# Electronic – How can Ohms law be used to calculate the resistor value for an LED when multiple voltage/current pairings give the same resistance

circuit-designohms-lawtheory

Say I have a 9V supply, and I want to power an LED that requires 3V and 0.02A. From what I understand, I need to add a resistor that will drop 6V, and reduce the current to 0.02A, and I can calculate the resistance needed using ohms law. So, 6/0.02 = 300Ω – simple enough.

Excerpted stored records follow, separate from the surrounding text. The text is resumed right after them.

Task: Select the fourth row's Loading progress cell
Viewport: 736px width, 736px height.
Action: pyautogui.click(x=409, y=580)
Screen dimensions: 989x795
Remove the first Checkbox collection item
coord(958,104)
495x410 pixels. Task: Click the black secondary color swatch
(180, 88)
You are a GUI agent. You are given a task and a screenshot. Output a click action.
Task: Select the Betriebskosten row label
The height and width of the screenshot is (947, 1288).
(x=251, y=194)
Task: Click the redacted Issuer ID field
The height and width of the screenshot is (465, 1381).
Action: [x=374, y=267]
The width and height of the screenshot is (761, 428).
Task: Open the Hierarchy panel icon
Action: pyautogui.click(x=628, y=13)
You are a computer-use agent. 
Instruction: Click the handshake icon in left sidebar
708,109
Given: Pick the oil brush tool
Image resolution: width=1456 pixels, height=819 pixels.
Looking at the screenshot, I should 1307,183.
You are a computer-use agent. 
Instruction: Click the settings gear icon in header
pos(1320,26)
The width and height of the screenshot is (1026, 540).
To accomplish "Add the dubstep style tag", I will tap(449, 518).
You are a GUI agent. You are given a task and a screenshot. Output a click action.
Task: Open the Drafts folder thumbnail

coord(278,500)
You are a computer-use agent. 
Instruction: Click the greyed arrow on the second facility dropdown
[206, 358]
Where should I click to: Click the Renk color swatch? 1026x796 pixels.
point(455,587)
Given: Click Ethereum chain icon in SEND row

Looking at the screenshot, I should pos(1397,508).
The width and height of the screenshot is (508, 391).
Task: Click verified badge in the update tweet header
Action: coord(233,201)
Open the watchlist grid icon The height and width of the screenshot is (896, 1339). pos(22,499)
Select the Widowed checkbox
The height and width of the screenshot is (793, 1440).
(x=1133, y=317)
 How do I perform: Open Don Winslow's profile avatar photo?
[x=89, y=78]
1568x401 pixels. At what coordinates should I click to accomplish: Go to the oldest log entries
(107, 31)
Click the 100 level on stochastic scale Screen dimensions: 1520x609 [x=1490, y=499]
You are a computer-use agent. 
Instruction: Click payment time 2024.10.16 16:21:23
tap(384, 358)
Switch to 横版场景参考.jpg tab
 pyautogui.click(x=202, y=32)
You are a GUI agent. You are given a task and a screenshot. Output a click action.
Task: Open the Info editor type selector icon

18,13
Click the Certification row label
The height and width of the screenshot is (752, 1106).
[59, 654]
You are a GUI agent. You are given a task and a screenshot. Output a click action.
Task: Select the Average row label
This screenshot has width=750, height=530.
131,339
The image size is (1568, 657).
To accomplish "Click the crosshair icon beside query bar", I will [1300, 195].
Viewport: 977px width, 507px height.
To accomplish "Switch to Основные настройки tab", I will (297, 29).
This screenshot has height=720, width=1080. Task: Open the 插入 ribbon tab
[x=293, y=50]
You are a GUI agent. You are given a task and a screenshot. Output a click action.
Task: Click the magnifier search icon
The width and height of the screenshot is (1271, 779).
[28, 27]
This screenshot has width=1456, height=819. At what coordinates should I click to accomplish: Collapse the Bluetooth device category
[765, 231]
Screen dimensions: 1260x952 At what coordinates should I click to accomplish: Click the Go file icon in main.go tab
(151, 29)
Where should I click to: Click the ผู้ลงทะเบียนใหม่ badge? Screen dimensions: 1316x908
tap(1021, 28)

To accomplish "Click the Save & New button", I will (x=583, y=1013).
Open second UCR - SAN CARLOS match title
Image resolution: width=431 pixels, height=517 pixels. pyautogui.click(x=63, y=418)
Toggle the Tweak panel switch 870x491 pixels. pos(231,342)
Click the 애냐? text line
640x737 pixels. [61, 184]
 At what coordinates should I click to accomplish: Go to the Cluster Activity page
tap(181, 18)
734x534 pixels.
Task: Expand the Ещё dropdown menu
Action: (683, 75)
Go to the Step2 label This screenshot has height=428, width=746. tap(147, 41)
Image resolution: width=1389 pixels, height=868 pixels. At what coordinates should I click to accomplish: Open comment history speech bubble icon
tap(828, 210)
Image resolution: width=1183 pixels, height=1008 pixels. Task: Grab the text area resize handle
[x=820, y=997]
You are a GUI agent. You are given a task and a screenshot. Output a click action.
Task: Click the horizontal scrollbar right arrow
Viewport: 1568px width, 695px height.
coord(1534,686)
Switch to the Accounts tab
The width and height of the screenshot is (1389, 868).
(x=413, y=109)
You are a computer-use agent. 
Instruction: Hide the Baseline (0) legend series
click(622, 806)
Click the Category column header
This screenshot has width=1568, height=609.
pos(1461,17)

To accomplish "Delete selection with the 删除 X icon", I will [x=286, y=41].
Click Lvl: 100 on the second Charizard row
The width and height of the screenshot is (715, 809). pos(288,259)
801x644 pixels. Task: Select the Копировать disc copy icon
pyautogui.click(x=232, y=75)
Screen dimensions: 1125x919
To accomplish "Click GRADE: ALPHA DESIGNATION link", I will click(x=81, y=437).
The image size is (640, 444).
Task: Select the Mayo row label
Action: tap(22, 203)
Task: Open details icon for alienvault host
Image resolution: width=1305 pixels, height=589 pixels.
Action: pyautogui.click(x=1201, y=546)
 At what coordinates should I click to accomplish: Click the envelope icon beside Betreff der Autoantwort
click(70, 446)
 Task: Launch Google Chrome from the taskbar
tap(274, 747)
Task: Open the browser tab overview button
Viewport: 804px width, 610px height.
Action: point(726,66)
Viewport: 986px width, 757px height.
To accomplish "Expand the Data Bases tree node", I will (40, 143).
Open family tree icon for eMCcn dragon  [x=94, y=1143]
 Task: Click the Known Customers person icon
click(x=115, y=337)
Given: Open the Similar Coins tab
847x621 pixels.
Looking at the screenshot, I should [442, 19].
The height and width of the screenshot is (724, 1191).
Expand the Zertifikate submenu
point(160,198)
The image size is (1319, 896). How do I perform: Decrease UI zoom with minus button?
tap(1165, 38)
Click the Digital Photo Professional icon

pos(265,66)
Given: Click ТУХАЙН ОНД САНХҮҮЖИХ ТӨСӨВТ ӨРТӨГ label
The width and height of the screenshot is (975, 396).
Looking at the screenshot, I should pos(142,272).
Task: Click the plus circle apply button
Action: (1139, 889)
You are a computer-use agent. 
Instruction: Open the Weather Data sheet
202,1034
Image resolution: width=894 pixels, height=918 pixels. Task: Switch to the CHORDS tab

But how can this be the correct resistor when there's plenty of other equivalent fractions that would produce the same result? 3/0.01 also gives 300, so surely you could calculate that this resistor will only drop 3V and reduce the current to 0.01A? What am I missing here?

3/0.01 also gives 300,

This tells you what resistor you'd need if you wanted 10 mA, and you had a supply of $$\V_f + 3\ {\rm V}\$$. Since that isn't your situation, this result is irrelevant to you. Whether it happens to produce the same resistance required as your situation or not.

If you want to drive 30 miles in 30 minutes, you need to drive at 60 miles per hour. Similarly, if you need to drive 120 miles in 120 minutes, you also need to drive 60 miles per hour. Getting the same numerical result for the 2nd problem doesn't invalidate the solution to the first problem.